== Problem 1 ==
Answer these questions about the forum thread on ticks:
(a) Besides Vitamin B, which supplement does Maura recommend?
(b) How much powdered sulfur goes into the Mother Earth News mixture?
(c) What does mensamule use on the dogs?
== Problem 2 ==
Reproduce the forum thread on ticks between "## mensamule (Apr" and "(Feb 22, 2005)", inclusive, swapping "chickens" for "goats".

A positive attitude will help as well, feeling like you are gonna be a victim of a tick will attract them to a person..... not being afraid of them wil just let them crawl on you to find a good spot to bite you, allowing you time to get the needle nose pliers and the butane lighter and FRY THE LITTLE VARMITS, not that I dislike any of natures creatures or anything, but that "POP" as they bake sounds really good and satisfying that I just put to rest several thousands of generations of bloodsucking parasites [not to be confused with those of the lawyering profession]

HAve a great adventure working on your property 

William


----------



## Maura (Jun 6, 2004)

Start taking Vitamin B pills. Ask at the health store how much you should need. Vitamin B (I don't remember which one, 12?) makes you taste bad. You need to start now and continue until you get home. While you are at it, also get a good Vitamin C supplement to help your immune system. Do not buy at K-Mart or similar store. Go to a health store. You will pay a little more, but you need the higher quality.


----------



## logcabn (Jan 19, 2005)

This is from Mother Earth News sept 2001 country lore
Mix 1/8 teaspoon of powdered sulfur with a little honey or molasses
Take this mixture once a day for a week in early spring
Next week take it every other day .
The next week take it every three days.
Thereafter take the mixture once a month during tick season.


Sounds gross I've never had to try it we don't have ticks, in all my years of being in the woods and trecking around I've only had to remove 1 and that was on my cat. You would probably also want to make sure you didn't have an allergie to sulfur. Good luck.


----------



## mensamule (Apr 28, 2005)

I live in southcentral Missouri (the Ozarks) and am surrounded by woods. Ticks are a big problem for me and for the dogs. Have pretty good luck with Frontline for the dogs and Deep Woods Off for me. That and a good hot shower as soon as I get in from putting up the chickens. Think I've had, maybe, 3 bites this year and I wasn't using the Deep Woods when I got them. As soon as the guineas are older the ticks will be history. There is no better cure for ticks than a hungry guinea.


----------



## Lerxt (Feb 22, 2005)

We've had ticks everywhere this year. I've had so many that I'm now attuned to them. They can't stay on me more than a few seconds before I know it and pluck em off. Always before they bite in. Pulled one off one of the dogs and she bled enough to leave a 2" diameter red spot on her white fur. The other dog had a tick we missed until I thought she picked up a snail in the tall grass. The horse had one in his mane that got pretty big and now it looks kinda infected. Going to have to check it out if he'll let me close enough.

== Excerpted records ==
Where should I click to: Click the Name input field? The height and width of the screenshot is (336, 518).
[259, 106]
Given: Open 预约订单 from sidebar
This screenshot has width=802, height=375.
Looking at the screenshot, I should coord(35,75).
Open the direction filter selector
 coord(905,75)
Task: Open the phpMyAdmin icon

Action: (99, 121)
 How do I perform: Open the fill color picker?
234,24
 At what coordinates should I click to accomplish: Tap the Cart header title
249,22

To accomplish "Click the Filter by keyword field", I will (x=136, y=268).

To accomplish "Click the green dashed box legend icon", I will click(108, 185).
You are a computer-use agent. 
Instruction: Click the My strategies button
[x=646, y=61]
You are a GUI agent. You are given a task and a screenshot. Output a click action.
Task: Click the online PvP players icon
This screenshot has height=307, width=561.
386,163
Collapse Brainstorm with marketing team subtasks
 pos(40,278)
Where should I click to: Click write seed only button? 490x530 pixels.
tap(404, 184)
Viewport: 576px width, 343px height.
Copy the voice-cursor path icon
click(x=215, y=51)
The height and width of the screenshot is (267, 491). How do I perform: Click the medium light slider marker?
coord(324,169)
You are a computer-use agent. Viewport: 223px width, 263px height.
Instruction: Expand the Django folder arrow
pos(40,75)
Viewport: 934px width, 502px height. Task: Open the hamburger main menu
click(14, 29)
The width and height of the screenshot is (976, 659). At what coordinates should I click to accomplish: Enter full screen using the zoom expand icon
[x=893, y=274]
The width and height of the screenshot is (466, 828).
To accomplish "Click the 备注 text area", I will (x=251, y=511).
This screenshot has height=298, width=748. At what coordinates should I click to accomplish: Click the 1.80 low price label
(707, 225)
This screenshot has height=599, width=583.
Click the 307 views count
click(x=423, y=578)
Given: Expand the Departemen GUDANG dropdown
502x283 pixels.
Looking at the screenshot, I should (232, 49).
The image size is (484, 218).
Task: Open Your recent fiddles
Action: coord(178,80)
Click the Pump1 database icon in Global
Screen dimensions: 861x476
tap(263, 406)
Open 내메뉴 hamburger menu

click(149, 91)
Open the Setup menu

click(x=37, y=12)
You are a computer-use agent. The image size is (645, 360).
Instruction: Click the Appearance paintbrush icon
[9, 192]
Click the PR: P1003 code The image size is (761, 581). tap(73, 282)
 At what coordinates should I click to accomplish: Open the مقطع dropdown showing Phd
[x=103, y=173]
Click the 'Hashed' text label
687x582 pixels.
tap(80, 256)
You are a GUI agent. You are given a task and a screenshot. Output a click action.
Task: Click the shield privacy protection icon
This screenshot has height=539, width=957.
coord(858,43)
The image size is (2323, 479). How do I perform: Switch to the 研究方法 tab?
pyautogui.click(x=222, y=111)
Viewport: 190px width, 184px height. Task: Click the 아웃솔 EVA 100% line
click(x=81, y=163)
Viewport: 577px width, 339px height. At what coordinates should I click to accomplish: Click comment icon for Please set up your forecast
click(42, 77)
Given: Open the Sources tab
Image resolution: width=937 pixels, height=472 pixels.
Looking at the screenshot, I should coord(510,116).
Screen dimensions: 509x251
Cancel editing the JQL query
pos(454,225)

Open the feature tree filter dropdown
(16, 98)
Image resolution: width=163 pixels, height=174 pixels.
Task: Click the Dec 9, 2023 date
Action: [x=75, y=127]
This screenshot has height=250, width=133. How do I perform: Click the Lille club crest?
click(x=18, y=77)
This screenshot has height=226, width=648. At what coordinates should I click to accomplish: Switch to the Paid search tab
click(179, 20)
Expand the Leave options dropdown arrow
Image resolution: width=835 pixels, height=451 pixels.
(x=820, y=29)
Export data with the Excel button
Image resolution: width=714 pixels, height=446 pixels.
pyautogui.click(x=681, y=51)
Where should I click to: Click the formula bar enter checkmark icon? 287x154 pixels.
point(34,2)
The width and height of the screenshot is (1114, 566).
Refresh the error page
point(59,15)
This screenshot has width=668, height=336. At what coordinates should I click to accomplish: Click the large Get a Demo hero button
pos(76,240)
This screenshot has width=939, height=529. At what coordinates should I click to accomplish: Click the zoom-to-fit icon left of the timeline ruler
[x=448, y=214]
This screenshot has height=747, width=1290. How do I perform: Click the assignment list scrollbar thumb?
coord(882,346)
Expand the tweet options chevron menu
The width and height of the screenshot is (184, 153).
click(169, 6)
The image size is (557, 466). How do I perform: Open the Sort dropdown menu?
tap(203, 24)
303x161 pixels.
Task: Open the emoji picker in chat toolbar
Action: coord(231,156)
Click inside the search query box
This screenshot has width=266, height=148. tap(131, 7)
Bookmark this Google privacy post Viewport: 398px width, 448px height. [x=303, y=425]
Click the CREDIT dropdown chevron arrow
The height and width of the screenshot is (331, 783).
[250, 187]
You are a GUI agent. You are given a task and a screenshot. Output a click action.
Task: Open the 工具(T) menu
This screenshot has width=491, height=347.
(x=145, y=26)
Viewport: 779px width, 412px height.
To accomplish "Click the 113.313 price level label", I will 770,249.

== Exercise response 1 ==
(a) A good Vitamin C supplement
(b) 1/8 teaspoon
(c) Frontline

== Exercise response 2 ==
## mensamule (Apr 28, 2005)

I live in southcentral Missouri (the Ozarks) and am surrounded by woods. Ticks are a big problem for me and for the dogs. Have pretty good luck with Frontline for the dogs and Deep Woods Off for me. That and a good hot shower as soon as I get in from putting up the goats. Think I've had, maybe, 3 bites this year and I wasn't using the Deep Woods when I got them. As soon as the guineas are older the ticks will be history. There is no better cure for ticks than a hungry guinea.


----------



## Lerxt (Feb 22, 2005)